The boisterous audience of an Upper West Side housing policy-focused forum for seven mayoral candidates on Saturday did not waste any time to make their priority known.
“Freeze the rent!” the crowd chanted before the forum even had a chance to kick off.
In response, all the candidates present suggested they are at least open to pushing for a rent freeze on the city’s 2.4 million rent-stabilized tenants — several in more concrete terms than others.
Three candidates — Queens Assembly Member Zohran Mamdani, state Sen. Jessica Ramos and former Bronx Assembly Member Michael Blake — all unconditionally stated that they would push for a freeze.
The other four — Brooklyn state Sen. Zellnor Myrie, former City Comptroller Scott Stringer, current City Comptroller Brad Lander and attorney Jim Walden — all answered that they would be sympathetic to rent-stabilized tenants without directly affirming that they would selectively appoint rent guidelines board members to ensure that outcome.
The forum at Fordham Law School on Saturday afternoon, sponsored by a coalition of housing and neighborhood advocates, found the group of mayoral hopefuls mostly coalescing over a set of housing policies.
The candidates generally agreed on the need to build more middle—and low-income housing to stop market-rate rents from going up, ramp up code enforcement for bad landlords, retool the city’s right-to-counsel program to provide housing lawyers and expand the city’s housing voucher system for the housing insecure.
Differences between the candidates manifested along the margins or in emphasis. One point of contention centered on how the candidates would improve the New York City Housing Authority (NYCHA).
Ramos, for instance, took a hard line against the conversion of public housing developments to private management programs.
“No private management of our buildings. No developers, any of that. We have to keep public housing, public housing,” she said.
Blake and Walden on the other hand, want to leave these types of conversions, which can come with extra funding and renovations, as an option for NYCHA tenants to pursue if they want.
“It is very difficult to give a blanket yes or no because there have been tenants who have said they’re open to it,” Blake said.
Another point of disagreement came over a new Council bill that would relax some of the restrictions Airbnb property owners.
While most of the candidates expressed opposition to the bill and two (Walden and Myrie) said they were not familiar, Blake said that he’s not against “people that are utilizing Airbnb to get extra money for their own household” and suggested that he might be in favor, depending on the law’s fine print.
While all the candidates outlined plans to beef up enforcement actions against bad landlords, went so far as to advocate for repossessing buildings in severe cases.
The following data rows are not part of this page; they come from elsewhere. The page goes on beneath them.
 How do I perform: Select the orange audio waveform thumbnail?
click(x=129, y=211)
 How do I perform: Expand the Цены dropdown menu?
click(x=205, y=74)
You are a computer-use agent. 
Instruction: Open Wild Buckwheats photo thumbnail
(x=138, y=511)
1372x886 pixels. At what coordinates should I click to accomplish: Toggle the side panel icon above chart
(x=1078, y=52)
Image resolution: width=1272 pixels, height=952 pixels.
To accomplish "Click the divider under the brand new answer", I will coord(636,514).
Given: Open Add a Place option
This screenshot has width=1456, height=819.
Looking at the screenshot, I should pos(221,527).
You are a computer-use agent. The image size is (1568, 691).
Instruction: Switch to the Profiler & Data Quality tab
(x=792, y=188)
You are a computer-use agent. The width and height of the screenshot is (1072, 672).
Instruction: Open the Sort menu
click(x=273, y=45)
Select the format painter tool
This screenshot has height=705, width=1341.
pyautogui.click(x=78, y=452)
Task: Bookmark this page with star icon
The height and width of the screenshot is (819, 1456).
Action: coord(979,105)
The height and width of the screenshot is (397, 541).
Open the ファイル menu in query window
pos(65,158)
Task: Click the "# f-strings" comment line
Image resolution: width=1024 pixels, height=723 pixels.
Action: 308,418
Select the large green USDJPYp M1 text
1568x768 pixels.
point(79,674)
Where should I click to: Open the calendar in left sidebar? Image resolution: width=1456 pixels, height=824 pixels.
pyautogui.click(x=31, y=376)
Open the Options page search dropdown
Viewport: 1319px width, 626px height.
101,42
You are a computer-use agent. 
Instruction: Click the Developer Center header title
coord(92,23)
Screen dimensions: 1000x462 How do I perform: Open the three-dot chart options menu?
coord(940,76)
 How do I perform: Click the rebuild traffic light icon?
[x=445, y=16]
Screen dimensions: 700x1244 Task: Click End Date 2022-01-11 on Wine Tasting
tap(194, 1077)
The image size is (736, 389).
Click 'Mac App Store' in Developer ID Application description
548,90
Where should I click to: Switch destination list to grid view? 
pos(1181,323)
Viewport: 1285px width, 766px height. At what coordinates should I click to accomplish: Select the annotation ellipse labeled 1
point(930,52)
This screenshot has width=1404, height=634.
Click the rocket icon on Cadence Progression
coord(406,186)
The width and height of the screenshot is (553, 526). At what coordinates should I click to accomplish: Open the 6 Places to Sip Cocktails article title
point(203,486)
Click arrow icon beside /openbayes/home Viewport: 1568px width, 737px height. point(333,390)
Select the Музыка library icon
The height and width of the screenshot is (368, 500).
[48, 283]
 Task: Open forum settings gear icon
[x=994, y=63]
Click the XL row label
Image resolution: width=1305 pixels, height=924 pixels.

Mamdani proposed the idea of “taking away buildings from landlords who clearly have no interest in running them” to convert them to community-owned housing.
Walden, a former Eastern District of New York prosecutor, described a similar plan to stop repeat bad actors from renting but said he wasn’t sure whether the housing should be put back on the market or into a tenant ownership model.
“I don’t know the answer to that question yet,” he said.